For $x \ge 1$, is $2^{\sqrt{x}} \ge x$
The answer appears to me to be yes since:
$$\sqrt{x} \ge \log_2 x$$
Here's my reasoning:
(1) For $x > 16$, $5\sqrt{x} > 4\sqrt{x} + 4$
(2) For $x > 25$, $x > 5\sqrt{x}$
(3) So, $x > 25$, $2x > x + 4\sqrt{x} + 4$ and it follows that $\sqrt{2x} > \sqrt{x} +2$
(4) So, as $x$ doubles, $\sqrt{2x} > \sqrt{x} + 2$ but $\log_2(2x) = \log_2(x) +1$
Is my reasoning correct? Is there a simpler way to analyze this?
On
Instead of considering $$f(x)=2^{\sqrt x}-x$$ consider function and derivatives $$g(x)={\sqrt x}\log 2-\log(x)$$ $$g'(x)=\frac{\log (2)}{2 \sqrt{x}}-\frac{1}{x}$$ $$g''(x)=\frac{1}{x^2}-\frac{\log (2)}{4 x^{3/2}}$$ The first derivative cancels at $x_0=\frac{4}{\log ^2(2)}$ and, for this value $$g(x_0)=2-2\log (2)+2 \log (\log (2))\approx -0.11932\qquad g''(x_0)=\frac{\log ^4(2)}{32}$$ So, $x_0$ coressponds to a unique minimum. Since, when $x\to 0$, $g(x)\to \infty$, then there are two solutions $x_1,x_2$ to $g(x)=0$; for any $x_1 < x < x_2$, $g(x) <0$ and then $f(x) >0$ if $0<x<x_1$ and $x_2 <x <\infty$.

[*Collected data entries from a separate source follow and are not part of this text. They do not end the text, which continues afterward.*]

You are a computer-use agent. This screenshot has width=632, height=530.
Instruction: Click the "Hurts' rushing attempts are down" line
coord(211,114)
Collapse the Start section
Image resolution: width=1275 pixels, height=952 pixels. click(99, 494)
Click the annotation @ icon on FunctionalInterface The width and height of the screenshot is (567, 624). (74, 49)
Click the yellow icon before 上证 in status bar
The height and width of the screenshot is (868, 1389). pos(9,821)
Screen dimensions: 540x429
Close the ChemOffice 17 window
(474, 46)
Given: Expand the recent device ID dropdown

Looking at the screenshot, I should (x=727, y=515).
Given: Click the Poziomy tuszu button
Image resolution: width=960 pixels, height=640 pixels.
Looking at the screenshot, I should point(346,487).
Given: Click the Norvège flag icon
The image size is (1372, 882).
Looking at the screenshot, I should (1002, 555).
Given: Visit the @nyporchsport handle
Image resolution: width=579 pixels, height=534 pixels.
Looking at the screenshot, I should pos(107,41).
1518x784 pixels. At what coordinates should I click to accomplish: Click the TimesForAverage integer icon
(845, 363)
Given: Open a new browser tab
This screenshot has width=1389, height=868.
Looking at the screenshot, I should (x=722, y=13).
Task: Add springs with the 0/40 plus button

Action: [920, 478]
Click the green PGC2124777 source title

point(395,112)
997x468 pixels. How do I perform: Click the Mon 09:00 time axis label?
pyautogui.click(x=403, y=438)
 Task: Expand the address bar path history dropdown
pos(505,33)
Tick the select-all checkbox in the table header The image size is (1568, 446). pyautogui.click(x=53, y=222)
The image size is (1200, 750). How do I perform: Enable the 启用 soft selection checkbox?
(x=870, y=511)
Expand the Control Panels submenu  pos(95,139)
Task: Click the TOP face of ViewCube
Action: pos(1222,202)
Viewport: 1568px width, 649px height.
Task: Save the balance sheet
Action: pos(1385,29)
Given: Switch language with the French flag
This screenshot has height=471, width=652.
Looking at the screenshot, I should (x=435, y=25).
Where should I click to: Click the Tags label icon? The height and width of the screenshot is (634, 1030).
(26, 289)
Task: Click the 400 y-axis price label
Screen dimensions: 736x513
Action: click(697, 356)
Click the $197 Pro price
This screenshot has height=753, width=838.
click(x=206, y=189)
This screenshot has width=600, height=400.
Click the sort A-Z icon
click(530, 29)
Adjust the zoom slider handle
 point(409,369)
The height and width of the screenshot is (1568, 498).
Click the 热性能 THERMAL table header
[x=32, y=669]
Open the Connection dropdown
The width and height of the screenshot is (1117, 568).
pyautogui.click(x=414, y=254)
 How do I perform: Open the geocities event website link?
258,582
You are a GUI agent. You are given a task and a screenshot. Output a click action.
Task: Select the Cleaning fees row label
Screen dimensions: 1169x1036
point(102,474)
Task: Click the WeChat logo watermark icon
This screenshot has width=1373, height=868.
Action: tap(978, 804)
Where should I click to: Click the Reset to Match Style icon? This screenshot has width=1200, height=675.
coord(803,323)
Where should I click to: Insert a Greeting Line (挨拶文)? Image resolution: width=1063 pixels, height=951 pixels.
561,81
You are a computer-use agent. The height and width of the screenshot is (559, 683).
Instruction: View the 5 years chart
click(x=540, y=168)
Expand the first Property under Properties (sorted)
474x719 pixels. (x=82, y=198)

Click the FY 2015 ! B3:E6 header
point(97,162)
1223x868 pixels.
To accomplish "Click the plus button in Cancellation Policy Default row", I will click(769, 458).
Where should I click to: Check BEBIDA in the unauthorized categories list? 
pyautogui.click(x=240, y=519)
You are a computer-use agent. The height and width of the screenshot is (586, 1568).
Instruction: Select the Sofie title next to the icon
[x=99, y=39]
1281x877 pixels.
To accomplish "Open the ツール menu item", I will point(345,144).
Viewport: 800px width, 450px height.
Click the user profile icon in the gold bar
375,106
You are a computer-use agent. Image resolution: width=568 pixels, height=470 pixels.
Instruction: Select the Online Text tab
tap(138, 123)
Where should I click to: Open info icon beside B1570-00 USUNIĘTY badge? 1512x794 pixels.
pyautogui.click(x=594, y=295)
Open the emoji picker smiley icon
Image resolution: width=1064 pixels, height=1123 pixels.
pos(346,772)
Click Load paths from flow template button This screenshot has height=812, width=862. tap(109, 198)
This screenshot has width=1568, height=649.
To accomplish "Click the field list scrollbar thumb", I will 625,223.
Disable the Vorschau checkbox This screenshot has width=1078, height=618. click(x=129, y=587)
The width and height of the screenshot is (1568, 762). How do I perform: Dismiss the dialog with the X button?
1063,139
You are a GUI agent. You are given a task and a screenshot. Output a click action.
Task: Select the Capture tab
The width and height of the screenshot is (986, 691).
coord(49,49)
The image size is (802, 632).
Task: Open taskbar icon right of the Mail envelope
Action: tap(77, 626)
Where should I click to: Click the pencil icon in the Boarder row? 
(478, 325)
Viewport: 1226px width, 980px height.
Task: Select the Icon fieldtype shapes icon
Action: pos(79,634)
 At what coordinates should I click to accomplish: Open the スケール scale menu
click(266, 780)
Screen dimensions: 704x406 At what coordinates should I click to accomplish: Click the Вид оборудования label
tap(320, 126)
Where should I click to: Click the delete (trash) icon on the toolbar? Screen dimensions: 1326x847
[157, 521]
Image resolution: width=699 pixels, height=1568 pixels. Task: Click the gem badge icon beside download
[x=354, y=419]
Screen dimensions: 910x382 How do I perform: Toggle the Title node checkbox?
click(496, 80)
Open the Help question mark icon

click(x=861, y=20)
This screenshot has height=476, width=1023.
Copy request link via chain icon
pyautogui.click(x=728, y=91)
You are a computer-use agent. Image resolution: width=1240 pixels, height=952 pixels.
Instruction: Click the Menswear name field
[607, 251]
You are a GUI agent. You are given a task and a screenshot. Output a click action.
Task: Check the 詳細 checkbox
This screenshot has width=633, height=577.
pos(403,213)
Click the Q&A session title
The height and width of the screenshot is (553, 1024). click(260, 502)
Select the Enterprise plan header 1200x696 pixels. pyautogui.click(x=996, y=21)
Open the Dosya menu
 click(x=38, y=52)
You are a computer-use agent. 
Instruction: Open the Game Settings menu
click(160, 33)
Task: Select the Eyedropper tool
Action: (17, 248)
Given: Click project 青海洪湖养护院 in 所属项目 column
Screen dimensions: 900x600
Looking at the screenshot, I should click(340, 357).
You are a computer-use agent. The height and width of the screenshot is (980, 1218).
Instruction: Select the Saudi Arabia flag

The inequality doesn't always hold, as can be seen by taking $x=9$.
Notice that your question is about comparing $a^b$ and $b^a$ with $a=2,b=\sqrt{x}$. It is well known that $a^b \leq b^a$ if and only if $$a^{1/a} \leq b^{1/b} $$ which in our case is $$\sqrt{2} \leq b^{1/b}.$$ This inequality holds iff $$2 \leq b \leq 4 $$ which translates to $$ 4 \leq x \leq 16 .$$
Thus your inequality holds for $x \in [1,4] \cup [16,\infty)$.